Tsanaclis L M, Allen J, Perucca E, Routledge P A, Richens A
Br J Clin Pharmacol. 1984 Jul;18(1):17-20. doi: 10.1111/j.1365-2125.1984.tb05015.x.
The plasma protein binding of phenytoin was studied in nine epileptic patients before and during addition of sodium valproate to the drug therapy. The free phenytoin fraction in plasma was significantly greater during sodium valproate treatment. The mean free fraction rose from 0.135 +/- 0.019 (s.d.) to 0.182 +/- 0.030. Total plasma phenytoin concentration fell significantly from a range of 4.3-26.2 micrograms/ml to 3.4-19.8 micrograms/ml during sodium valproate treatment. Neither the free plasma concentration nor the saliva concentration of phenytoin was significantly altered by sodium valproate. No significant correlation was found between plasma valproic acid concentrations and the change in phenytoin binding. We conclude that valproic acid displaces phenytoin from plasma protein binding sites but does not inhibit its metabolism.
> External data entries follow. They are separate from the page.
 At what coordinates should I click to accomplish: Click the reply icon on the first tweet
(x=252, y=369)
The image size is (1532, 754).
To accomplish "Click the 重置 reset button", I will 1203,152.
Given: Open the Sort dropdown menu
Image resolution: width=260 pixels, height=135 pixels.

在9名癫痫患者中,于药物治疗中添加丙戊酸钠之前及期间,对苯妥英的血浆蛋白结合情况进行了研究。在丙戊酸钠治疗期间,血浆中游离苯妥英部分显著增加。游离部分的平均值从0.135±0.019(标准差)升至0.182±0.030。在丙戊酸钠治疗期间,血浆苯妥英总浓度从4.3 - 26.2微克/毫升的范围显著降至3.4 - 19.8微克/毫升。丙戊酸钠对苯妥英的游离血浆浓度及唾液浓度均无显著影响。未发现血浆丙戊酸浓度与苯妥英结合变化之间存在显著相关性。我们得出结论,丙戊酸可将苯妥英从血浆蛋白结合位点上置换下来,但并不抑制其代谢。